-- WORK REQUIRED --
Copy out the entries below word for word, from the very first line through the line that contains "Looking at the screenshot, I should (x=156, y=220).", and include that line.

-- RECORDS TO PROCESS --
--

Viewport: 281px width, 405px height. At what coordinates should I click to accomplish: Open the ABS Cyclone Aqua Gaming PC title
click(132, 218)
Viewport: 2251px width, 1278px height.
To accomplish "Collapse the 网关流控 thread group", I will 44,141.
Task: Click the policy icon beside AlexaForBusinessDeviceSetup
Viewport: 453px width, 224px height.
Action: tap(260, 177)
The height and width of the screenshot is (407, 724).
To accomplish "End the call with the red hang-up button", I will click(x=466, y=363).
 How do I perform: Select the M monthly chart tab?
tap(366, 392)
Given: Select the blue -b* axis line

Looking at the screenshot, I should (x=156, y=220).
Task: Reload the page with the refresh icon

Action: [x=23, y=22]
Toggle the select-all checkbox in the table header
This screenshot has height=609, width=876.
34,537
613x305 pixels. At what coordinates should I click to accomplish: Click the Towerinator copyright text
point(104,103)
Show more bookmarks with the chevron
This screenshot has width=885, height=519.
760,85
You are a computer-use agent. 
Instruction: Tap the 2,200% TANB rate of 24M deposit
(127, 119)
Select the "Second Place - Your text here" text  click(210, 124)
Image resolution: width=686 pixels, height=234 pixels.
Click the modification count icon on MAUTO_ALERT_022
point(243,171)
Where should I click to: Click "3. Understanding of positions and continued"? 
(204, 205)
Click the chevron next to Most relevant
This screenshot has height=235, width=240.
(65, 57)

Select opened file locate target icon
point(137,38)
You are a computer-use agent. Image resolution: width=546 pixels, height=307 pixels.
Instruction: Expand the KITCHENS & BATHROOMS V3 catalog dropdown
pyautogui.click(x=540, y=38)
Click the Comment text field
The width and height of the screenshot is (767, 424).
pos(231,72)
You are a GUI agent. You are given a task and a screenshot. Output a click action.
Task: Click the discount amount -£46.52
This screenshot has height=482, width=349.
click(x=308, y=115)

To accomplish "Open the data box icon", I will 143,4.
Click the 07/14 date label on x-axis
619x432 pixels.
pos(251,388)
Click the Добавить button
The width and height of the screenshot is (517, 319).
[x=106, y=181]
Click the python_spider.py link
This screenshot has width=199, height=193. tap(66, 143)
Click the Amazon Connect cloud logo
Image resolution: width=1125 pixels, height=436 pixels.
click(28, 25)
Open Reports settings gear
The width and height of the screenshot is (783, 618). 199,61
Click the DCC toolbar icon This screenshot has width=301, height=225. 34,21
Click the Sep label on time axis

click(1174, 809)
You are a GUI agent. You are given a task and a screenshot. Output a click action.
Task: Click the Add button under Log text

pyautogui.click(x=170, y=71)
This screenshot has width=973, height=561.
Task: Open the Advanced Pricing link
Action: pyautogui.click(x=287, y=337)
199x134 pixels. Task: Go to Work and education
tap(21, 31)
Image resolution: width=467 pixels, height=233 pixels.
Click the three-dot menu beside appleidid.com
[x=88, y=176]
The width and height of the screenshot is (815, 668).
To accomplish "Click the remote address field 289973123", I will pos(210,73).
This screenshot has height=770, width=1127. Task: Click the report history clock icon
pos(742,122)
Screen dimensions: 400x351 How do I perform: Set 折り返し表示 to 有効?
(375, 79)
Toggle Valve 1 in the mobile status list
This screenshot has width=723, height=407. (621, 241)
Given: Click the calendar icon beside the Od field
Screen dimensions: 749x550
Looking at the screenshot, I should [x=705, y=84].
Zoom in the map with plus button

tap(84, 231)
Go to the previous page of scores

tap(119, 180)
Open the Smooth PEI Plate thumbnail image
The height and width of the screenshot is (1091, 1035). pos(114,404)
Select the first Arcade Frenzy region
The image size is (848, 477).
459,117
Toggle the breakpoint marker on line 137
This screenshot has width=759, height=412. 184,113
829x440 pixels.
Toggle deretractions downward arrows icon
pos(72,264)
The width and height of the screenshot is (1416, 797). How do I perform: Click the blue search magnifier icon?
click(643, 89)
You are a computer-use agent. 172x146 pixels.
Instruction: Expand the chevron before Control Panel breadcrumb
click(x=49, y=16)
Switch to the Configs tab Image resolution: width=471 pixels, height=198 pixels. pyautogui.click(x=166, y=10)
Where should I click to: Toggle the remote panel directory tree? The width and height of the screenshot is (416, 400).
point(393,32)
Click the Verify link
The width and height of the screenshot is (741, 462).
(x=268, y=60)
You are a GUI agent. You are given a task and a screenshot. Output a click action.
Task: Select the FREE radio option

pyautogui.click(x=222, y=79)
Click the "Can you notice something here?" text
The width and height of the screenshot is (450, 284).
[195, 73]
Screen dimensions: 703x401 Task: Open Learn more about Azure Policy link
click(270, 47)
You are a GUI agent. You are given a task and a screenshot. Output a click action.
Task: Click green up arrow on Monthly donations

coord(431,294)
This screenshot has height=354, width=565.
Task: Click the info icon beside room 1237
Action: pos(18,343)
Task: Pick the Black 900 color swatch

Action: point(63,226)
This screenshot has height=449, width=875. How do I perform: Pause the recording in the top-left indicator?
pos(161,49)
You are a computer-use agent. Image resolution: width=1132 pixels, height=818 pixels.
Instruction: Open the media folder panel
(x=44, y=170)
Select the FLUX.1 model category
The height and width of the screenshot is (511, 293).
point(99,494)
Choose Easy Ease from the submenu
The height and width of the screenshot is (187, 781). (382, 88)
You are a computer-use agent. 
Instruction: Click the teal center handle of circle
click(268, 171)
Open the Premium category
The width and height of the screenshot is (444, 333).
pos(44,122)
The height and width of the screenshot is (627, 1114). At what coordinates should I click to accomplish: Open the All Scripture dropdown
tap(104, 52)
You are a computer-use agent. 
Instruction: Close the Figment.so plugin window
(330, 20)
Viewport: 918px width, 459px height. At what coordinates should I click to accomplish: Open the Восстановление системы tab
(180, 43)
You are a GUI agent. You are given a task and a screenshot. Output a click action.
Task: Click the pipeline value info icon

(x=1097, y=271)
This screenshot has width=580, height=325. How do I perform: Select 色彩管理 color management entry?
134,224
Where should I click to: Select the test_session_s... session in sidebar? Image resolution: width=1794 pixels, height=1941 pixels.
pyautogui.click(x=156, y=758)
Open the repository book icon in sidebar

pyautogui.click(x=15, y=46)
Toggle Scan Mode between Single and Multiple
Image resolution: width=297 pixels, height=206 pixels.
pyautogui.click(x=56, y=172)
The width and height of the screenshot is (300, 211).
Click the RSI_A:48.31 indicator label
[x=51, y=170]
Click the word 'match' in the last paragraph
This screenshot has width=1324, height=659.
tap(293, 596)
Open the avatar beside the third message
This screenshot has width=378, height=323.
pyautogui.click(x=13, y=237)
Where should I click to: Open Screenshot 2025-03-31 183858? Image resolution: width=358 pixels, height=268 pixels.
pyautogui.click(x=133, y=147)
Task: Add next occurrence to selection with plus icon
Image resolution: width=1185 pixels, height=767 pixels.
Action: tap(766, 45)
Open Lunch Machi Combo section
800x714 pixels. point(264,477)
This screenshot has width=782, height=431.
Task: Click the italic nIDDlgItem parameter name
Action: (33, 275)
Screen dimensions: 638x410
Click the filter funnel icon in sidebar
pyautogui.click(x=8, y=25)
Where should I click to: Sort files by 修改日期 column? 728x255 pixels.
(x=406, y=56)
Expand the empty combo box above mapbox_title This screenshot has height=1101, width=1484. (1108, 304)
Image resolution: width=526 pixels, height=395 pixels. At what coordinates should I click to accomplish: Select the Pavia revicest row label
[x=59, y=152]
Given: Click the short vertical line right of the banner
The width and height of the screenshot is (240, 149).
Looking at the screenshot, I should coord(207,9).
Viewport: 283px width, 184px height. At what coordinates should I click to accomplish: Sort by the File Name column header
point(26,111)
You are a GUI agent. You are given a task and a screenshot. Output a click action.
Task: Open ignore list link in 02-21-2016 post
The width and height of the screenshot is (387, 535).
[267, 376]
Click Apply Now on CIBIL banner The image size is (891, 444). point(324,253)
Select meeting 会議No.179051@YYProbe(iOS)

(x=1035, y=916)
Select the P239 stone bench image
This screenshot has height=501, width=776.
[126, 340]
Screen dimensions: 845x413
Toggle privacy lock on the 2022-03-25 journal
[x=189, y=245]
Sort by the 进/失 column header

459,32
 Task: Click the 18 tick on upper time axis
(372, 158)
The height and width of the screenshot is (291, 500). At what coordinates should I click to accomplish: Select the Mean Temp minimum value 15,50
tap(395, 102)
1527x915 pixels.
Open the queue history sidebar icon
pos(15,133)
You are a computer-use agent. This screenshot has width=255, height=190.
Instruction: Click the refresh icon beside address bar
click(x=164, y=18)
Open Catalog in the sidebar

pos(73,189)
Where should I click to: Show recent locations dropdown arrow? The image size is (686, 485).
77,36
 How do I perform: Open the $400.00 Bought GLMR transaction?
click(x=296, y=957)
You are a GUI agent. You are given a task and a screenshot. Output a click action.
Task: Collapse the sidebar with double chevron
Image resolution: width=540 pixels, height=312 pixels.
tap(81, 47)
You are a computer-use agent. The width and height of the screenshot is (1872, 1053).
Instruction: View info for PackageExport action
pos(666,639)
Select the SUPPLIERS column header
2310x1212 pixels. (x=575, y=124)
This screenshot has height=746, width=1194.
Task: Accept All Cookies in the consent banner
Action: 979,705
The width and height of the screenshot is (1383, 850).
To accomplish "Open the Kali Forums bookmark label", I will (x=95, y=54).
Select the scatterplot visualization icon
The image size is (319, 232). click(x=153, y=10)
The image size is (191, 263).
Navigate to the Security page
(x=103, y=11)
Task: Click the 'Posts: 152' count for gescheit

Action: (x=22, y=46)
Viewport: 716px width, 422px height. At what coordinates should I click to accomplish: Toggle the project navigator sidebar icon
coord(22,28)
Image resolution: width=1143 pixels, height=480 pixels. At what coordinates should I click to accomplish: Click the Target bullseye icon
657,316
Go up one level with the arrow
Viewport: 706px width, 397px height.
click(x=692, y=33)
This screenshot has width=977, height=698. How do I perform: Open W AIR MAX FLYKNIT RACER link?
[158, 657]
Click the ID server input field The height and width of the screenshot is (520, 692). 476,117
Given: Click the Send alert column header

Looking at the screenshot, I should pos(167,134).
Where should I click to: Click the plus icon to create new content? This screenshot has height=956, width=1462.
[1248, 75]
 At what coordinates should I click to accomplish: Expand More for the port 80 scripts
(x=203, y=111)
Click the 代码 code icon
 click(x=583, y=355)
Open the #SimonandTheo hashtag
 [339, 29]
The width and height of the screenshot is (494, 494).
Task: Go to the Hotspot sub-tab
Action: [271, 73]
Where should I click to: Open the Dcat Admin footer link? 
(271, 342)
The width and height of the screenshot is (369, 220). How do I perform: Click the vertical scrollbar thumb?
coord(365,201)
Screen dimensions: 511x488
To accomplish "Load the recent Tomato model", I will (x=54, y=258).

--

-- CORRECT RESULT --
Viewport: 281px width, 405px height. At what coordinates should I click to accomplish: Open the ABS Cyclone Aqua Gaming PC title
click(132, 218)
Viewport: 2251px width, 1278px height.
To accomplish "Collapse the 网关流控 thread group", I will 44,141.
Task: Click the policy icon beside AlexaForBusinessDeviceSetup
Viewport: 453px width, 224px height.
Action: tap(260, 177)
The height and width of the screenshot is (407, 724).
To accomplish "End the call with the red hang-up button", I will click(x=466, y=363).
 How do I perform: Select the M monthly chart tab?
tap(366, 392)
Given: Select the blue -b* axis line

Looking at the screenshot, I should (x=156, y=220).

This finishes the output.